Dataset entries
>>>

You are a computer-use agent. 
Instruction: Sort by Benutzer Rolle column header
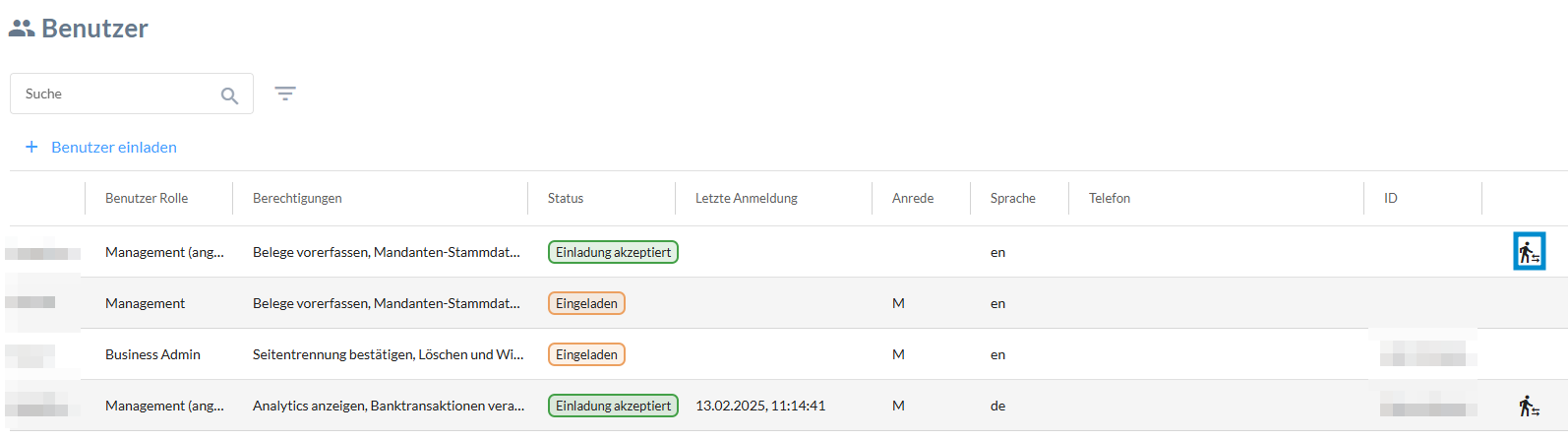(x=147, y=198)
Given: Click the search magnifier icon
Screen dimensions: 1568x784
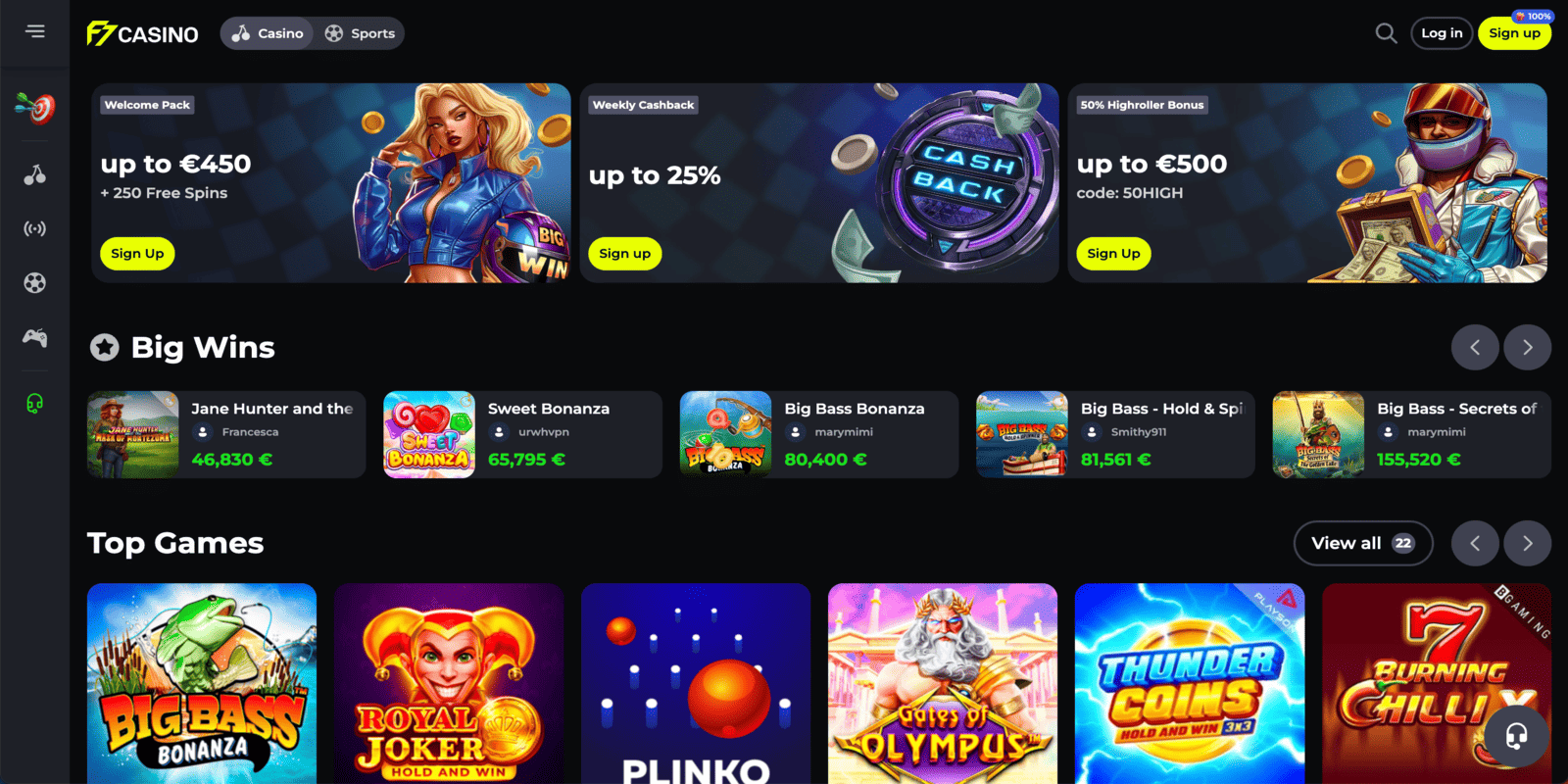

<<<
>>>

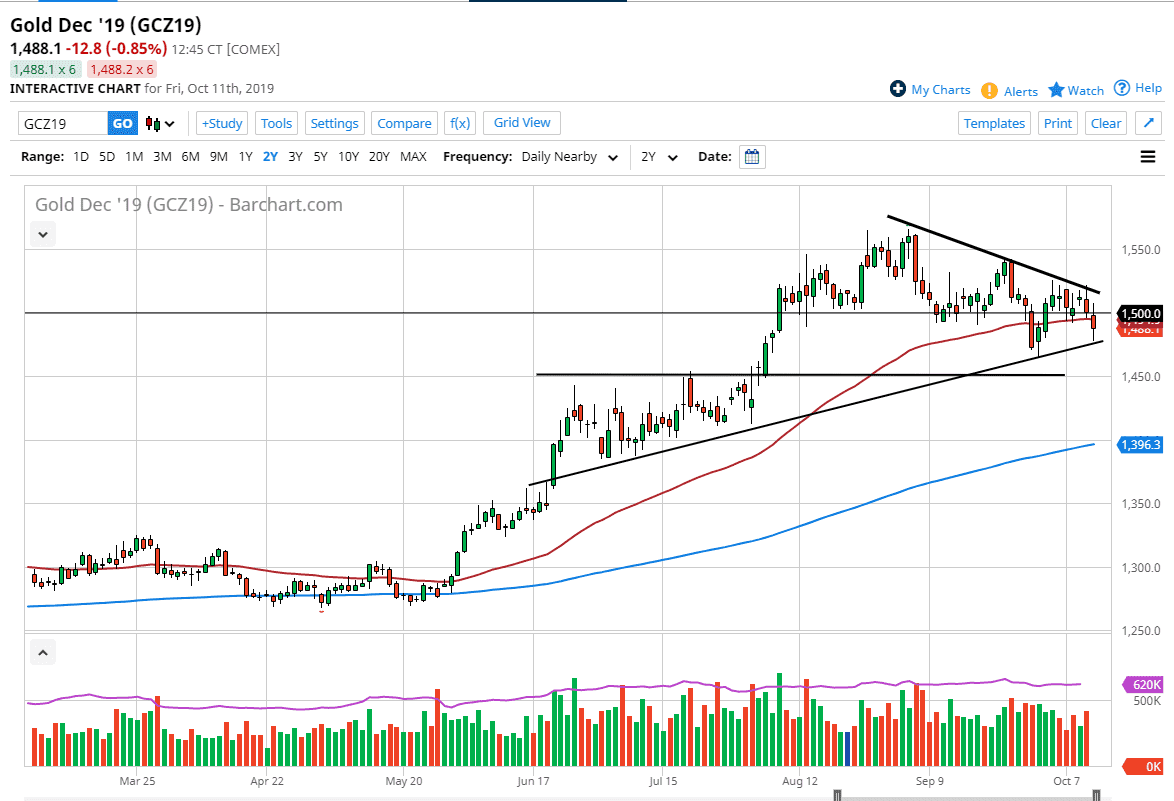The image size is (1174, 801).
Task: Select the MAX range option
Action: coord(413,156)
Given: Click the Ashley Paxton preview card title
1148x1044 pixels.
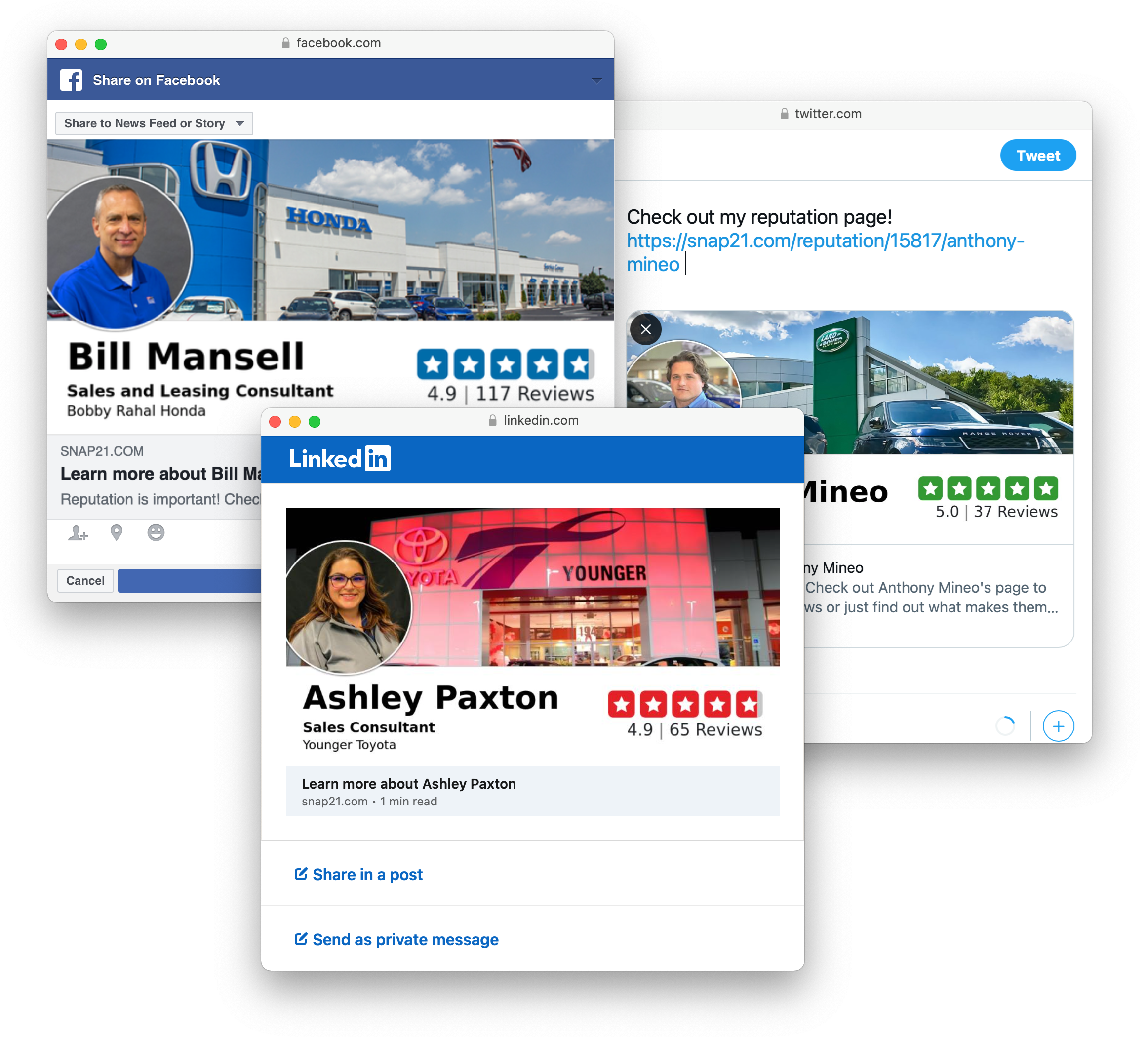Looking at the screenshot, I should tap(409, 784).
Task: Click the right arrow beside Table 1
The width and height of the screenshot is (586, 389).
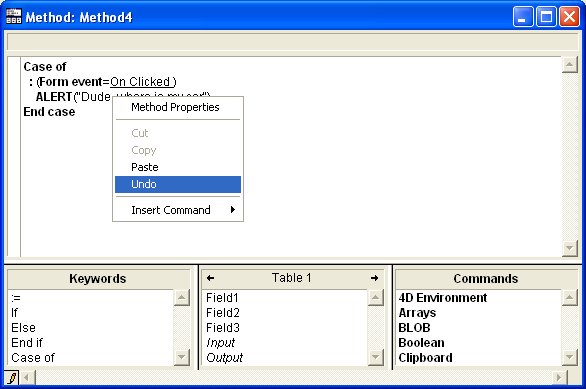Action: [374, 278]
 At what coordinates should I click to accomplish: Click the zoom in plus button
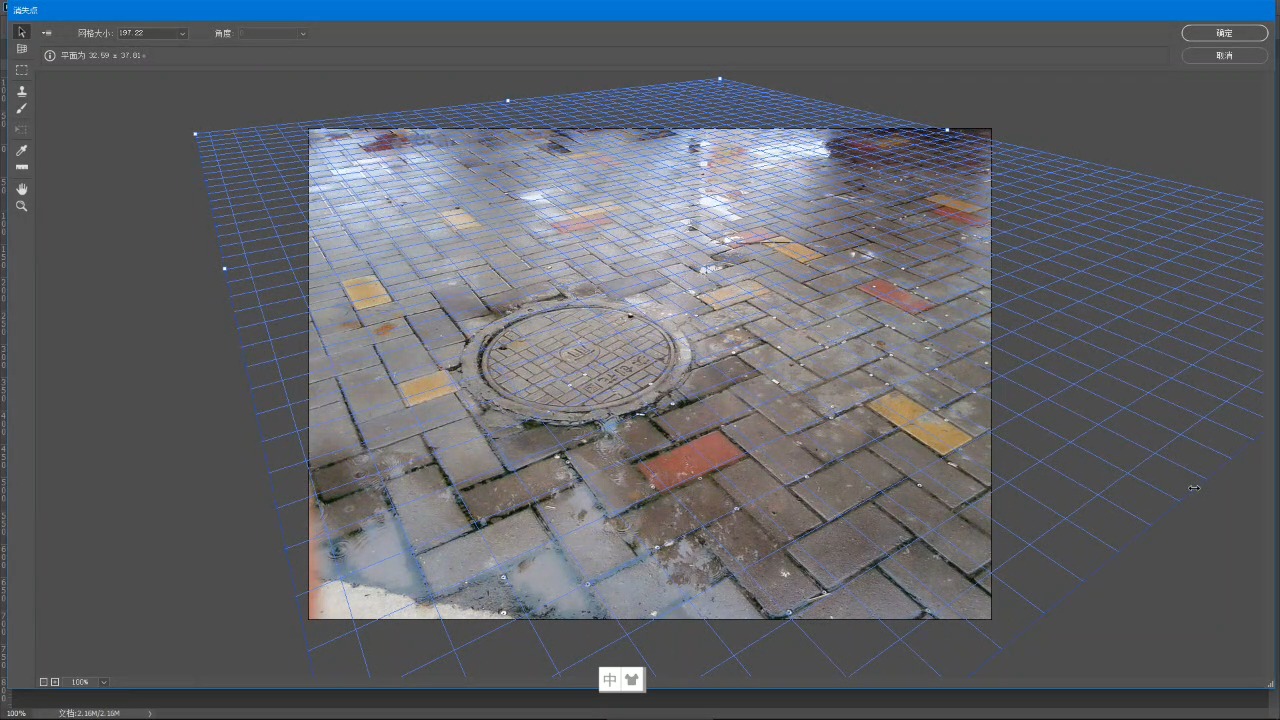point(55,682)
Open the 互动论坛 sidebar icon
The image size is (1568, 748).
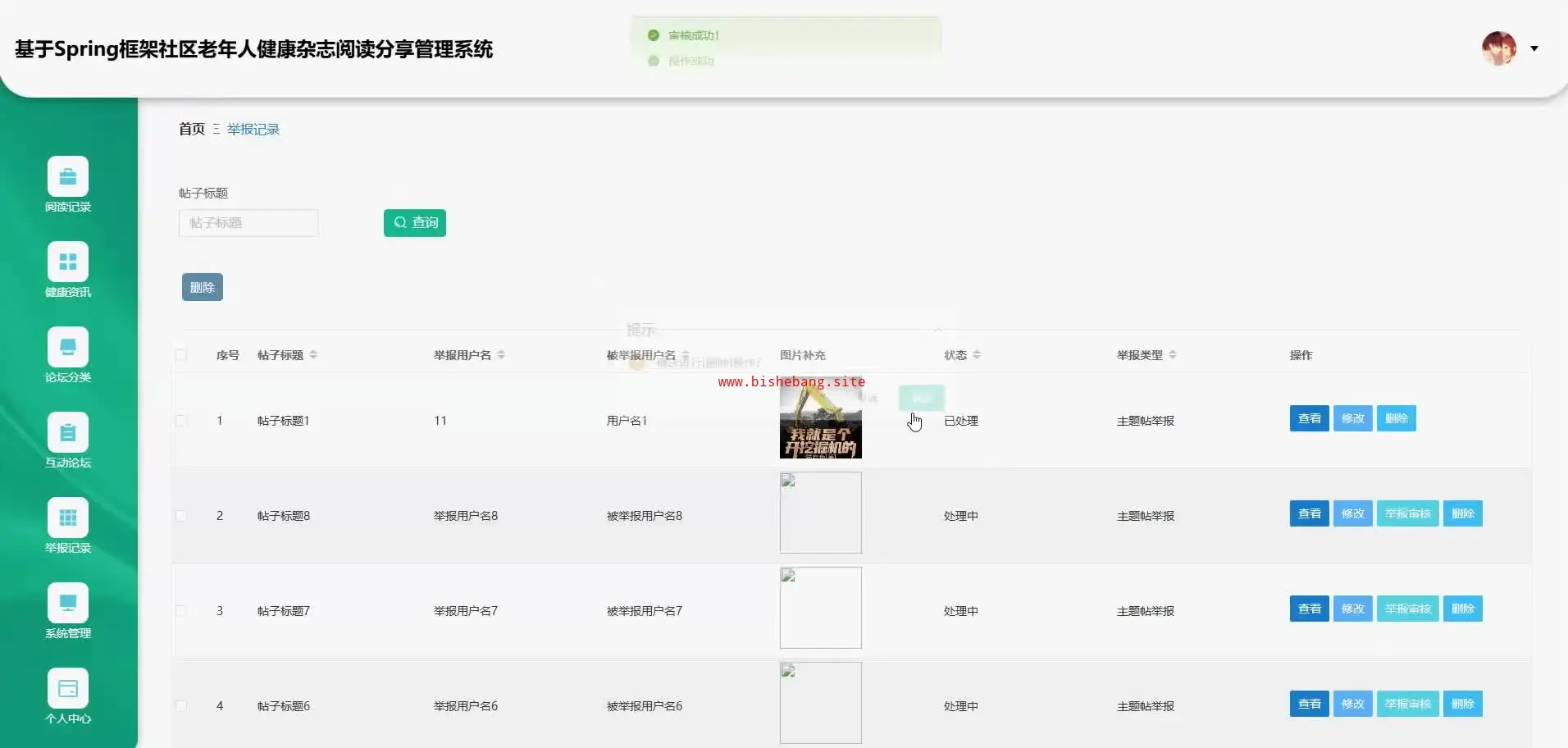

<<<
>>>

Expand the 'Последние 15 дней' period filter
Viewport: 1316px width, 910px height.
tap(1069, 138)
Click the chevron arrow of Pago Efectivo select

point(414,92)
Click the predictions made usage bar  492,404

<<<

What is being asked
In the entries above, please find the line with "Viewport: 1316px width, 910px height." and the line with "Click the predictions", then write out exactly those two lines and every line between them, and nothing more.

Exercise solution
Viewport: 1316px width, 910px height.
tap(1069, 138)
Click the chevron arrow of Pago Efectivo select

point(414,92)
Click the predictions made usage bar  492,404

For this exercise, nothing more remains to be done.